Albert George Long
Dr Albert George Long FRSE LLD (1915–1999) was a British educator and palaeobotanist. He was an expert on the Lower Carboniferous period. He was creator of the Cupule-Carpel Theory.
Life
He was born in Inskip, Lancashire on 28 January 1915 the son of Rev Albert James Long (died 1940), a Baptist minister, and his wife, Isabel Amblet (died 1960). He attended school in Todmorden. As a schoolboy he was shot in the left foot and relied on a medical boot to walk, walking with a permanent limp. He then studied Science at Manchester University under Prof William Henry Lang.[1] He then underwent training as a teacher, and initially took a post at Lewes in Sussex.

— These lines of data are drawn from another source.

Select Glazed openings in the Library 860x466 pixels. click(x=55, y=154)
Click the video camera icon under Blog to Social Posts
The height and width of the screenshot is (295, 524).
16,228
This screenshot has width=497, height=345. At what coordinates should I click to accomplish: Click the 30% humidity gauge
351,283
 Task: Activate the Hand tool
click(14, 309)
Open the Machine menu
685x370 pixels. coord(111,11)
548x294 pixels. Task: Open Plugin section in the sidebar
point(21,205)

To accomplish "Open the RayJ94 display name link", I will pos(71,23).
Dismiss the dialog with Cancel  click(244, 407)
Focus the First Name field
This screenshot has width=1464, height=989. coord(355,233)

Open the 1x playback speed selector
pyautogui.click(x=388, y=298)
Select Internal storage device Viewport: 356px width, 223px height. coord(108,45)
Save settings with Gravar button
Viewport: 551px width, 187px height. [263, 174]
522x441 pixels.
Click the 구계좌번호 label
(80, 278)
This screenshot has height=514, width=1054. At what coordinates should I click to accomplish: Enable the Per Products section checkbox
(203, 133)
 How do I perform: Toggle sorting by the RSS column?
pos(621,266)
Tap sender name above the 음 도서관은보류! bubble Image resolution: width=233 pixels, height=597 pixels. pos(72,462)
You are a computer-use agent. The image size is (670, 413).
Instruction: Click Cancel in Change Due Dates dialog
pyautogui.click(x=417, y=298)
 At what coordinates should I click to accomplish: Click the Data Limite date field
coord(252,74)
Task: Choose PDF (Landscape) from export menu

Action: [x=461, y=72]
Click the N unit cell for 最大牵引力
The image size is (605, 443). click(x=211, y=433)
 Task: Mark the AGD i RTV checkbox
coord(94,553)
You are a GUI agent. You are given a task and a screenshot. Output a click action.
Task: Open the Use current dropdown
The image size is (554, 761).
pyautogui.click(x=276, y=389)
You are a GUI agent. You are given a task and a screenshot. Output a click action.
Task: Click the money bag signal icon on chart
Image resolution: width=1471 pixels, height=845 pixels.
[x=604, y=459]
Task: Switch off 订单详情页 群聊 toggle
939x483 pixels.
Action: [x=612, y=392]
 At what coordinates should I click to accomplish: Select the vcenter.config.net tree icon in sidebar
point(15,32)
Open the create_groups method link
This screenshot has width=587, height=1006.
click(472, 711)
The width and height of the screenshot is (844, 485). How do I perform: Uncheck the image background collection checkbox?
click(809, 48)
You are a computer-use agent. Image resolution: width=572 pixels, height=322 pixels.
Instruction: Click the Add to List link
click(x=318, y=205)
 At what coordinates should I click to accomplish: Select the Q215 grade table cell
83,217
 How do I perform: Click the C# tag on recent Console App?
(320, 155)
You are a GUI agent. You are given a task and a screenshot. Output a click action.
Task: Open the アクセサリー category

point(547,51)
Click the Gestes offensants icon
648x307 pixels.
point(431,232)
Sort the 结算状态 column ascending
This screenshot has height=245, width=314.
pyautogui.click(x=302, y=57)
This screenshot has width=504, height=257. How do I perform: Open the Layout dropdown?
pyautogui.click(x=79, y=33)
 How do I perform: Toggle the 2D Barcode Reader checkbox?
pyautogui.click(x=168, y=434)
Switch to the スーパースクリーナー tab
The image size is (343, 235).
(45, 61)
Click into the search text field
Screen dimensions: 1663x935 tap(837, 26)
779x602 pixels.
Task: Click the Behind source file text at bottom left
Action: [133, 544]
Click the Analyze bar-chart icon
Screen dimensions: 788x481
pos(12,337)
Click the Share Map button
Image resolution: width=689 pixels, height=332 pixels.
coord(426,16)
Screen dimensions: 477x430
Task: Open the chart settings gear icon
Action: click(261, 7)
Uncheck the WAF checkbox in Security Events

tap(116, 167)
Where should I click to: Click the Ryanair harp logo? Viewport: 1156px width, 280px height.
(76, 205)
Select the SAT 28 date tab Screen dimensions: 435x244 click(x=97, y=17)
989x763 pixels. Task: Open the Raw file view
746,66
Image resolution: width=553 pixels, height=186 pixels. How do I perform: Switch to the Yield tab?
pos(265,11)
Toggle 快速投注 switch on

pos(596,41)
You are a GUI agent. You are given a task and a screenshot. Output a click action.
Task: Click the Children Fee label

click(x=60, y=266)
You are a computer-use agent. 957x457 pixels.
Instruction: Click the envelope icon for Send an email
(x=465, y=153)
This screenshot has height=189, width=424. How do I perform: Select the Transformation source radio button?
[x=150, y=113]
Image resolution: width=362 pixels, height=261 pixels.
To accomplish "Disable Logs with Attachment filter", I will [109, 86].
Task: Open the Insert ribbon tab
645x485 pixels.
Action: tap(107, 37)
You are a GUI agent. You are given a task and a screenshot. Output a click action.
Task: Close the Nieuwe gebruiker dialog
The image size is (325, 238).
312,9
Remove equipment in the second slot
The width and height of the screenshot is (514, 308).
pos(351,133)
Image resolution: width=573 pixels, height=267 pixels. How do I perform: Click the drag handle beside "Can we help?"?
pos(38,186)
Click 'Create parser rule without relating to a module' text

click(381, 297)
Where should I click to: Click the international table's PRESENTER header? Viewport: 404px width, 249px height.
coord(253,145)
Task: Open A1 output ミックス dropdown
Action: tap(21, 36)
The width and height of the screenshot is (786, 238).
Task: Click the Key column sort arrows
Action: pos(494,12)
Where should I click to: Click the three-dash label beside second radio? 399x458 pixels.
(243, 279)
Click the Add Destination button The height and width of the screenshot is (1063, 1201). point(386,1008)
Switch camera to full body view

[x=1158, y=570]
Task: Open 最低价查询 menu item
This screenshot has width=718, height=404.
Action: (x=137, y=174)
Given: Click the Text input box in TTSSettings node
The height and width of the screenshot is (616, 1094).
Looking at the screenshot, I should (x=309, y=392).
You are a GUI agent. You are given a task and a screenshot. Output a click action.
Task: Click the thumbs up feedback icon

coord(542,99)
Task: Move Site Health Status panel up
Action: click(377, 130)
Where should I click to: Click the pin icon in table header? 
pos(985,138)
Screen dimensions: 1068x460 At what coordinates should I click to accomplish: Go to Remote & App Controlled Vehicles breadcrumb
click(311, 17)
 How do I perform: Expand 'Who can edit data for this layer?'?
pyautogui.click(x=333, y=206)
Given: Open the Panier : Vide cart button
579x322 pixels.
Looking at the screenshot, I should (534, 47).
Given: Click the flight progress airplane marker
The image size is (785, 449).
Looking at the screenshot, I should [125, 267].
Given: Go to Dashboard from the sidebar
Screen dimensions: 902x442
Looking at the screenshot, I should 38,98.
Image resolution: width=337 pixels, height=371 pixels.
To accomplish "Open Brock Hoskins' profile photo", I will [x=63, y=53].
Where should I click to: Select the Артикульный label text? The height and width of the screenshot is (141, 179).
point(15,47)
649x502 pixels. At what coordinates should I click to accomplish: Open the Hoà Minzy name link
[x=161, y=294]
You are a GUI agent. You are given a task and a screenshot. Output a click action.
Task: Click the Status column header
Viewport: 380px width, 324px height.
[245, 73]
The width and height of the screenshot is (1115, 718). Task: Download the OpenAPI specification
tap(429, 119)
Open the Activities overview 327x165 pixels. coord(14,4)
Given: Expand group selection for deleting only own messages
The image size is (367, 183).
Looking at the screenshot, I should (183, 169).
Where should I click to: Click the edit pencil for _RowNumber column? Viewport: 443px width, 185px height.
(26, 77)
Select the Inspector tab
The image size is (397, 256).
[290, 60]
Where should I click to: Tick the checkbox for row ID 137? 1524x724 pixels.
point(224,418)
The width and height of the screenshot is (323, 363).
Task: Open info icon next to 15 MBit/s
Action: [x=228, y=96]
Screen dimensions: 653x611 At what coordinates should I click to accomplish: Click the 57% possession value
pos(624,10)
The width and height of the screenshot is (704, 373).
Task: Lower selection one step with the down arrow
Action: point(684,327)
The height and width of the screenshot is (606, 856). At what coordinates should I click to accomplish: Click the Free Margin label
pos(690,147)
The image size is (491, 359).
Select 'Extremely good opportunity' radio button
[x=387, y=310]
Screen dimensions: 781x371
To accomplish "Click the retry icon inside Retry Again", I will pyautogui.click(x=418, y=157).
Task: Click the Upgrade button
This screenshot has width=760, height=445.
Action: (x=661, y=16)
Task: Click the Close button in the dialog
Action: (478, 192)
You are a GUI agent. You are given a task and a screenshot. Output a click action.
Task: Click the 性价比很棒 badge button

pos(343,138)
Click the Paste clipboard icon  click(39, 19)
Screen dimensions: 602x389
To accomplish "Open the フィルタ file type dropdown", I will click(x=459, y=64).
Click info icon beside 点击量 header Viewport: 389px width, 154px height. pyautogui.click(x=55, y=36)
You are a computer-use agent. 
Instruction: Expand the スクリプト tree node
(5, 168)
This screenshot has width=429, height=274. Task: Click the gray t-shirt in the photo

In 1945 he began teaching Science at Berwickshire High School in Duns in the Scottish Borders. In 1962 he was elected a Fellow of the Royal Society of Edinburgh. His proposers were Charles Waterston, John Walton, Alexander Mackie and Claude Wardlaw. Unusually he won the Society's Makdougall-Brisbane Prize for the period 1958 to 1960, prior to being made a Fellow. In 1966 he was awarded an honorary doctorate (DSc) from his alma mater and in 1967 a second honorary doctorate (LLD) from Glasgow University.[2]
In 1966 he left Duns to become Deputy Curator of the Hancock Museum in Newcastle-upon-Tyne.
He died at home in Tweedmouth on 13 March 1999.
Publications
- Hitherto (1996) (autobiography)
Family
He married Gladys Hunt in 1942. They had two children, Jean and David.
References
- "ALBERT GEORGE LONG" (PDF). Retrieved 11 September 2018.
- Biographical Index of Former Fellows of the Royal Society of Edinburgh 1783–2002 (PDF). The Royal Society of Edinburgh. July 2006. ISBN 0 902 198 84 X. Archived from the original (PDF) on 4 March 2016. Retrieved 25 May 2017.